Current alignment techniques, such as supervised fine-tuning and reinforcement
learning from human feedback, remain fragile and can be bypassed by carefully
crafted adversarial prompts. Unfortunately, such attacks rely on trial and
error, lack generalizability across models, and are constrained by scalability
and reliability.
This paper presents NeuroStrike, a novel and generalizable attack framework
that exploits a fundamental vulnerability introduced by alignment techniques:
the reliance on sparse, specialized safety neurons responsible for detecting
and suppressing harmful inputs. We apply NeuroStrike to both white-box and
black-box settings: In the white-box setting, NeuroStrike identifies safety
neurons through feedforward activation analysis and prunes them during
inference to disable safety mechanisms. In the black-box setting, we propose
the first LLM profiling attack, which leverages safety neuron transferability
by training adversarial prompt generators on open-weight surrogate models and
then deploying them against black-box and proprietary targets.
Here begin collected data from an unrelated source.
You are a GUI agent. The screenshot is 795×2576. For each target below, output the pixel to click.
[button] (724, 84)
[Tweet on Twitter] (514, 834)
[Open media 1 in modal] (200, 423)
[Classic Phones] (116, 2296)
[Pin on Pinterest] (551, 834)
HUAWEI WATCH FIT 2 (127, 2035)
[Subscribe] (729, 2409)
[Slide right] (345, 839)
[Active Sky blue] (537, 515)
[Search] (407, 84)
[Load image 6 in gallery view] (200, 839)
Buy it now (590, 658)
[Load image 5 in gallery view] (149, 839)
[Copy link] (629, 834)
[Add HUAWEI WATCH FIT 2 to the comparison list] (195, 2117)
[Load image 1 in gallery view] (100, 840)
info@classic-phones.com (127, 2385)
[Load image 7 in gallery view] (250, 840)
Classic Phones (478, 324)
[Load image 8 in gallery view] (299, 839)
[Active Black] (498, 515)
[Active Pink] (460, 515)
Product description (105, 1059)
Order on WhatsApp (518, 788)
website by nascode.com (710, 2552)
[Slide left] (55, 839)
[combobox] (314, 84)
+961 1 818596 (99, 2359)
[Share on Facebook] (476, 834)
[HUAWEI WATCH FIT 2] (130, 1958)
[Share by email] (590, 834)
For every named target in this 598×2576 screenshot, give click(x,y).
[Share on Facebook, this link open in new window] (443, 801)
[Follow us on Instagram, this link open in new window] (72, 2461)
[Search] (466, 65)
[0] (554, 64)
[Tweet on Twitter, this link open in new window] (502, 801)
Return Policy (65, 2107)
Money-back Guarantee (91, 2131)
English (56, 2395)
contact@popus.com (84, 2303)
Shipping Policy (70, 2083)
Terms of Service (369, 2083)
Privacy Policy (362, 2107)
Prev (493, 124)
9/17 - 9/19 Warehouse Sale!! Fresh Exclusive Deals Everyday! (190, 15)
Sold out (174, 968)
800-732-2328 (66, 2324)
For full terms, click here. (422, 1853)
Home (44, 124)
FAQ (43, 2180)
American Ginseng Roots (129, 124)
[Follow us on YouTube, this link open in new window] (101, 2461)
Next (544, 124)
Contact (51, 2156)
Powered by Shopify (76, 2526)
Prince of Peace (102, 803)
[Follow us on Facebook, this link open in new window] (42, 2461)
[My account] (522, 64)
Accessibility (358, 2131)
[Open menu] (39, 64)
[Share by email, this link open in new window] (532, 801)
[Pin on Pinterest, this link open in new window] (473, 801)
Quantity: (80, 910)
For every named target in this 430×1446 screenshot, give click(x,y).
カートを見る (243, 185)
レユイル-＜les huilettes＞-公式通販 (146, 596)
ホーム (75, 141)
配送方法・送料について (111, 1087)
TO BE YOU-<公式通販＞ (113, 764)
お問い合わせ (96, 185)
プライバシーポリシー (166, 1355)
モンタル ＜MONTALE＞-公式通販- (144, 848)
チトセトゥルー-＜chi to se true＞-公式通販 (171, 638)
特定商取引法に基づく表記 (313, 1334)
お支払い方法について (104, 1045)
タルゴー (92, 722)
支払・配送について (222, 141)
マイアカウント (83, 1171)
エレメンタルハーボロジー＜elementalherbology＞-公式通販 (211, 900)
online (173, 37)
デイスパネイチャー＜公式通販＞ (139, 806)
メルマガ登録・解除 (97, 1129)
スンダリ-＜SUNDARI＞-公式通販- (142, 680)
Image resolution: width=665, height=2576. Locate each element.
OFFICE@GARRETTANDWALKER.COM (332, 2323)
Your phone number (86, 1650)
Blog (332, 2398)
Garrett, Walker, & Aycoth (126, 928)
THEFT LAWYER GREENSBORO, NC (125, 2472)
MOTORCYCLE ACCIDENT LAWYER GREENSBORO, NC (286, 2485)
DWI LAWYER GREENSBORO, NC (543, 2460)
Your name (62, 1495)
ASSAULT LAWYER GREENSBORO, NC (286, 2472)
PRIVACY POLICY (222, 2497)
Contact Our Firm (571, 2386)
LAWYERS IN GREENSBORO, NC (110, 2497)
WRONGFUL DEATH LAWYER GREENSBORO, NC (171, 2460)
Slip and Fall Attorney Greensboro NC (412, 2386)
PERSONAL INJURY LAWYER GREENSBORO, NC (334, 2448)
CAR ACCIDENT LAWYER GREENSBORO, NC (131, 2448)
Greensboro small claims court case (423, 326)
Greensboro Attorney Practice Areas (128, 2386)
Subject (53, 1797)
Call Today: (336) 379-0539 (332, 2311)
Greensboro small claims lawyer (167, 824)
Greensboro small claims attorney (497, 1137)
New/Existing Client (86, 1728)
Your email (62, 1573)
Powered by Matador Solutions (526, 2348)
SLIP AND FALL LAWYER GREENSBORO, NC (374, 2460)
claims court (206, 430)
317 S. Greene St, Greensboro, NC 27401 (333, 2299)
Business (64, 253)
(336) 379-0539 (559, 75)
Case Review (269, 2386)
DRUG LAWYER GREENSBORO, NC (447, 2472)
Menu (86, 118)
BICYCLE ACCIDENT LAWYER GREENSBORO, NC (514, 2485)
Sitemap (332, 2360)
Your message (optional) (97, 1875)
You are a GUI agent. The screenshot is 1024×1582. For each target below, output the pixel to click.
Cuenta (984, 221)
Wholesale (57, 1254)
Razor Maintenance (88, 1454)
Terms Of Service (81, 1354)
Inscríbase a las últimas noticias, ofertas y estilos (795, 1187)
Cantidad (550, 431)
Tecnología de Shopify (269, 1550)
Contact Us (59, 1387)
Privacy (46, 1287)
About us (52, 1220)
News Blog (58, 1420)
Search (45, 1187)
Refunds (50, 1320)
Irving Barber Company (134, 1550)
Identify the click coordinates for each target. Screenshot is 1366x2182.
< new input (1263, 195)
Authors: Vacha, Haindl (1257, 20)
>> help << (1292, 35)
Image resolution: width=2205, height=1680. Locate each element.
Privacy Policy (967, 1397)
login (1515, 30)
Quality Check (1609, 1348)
We evaluate
NeuroStrike on over 20 open-weight LLMs from major LLM developers. By removing
less than 0.6% of neurons in targeted layers, NeuroStrike achieves an average
attack success rate (ASR) of 76.9% using only vanilla malicious prompts.
Moreover, Neurostrike generalizes to four multimodal LLMs with 100% ASR on
unsafe image inputs. Safety neurons transfer effectively across architectures,
raising ASR to 78.5% on 11 fine-tuned models and 77.7% on five distilled
models. The black-box LLM profiling attack achieves an average ASR of 63.7%
across five black-box models, including the Google Gemini family.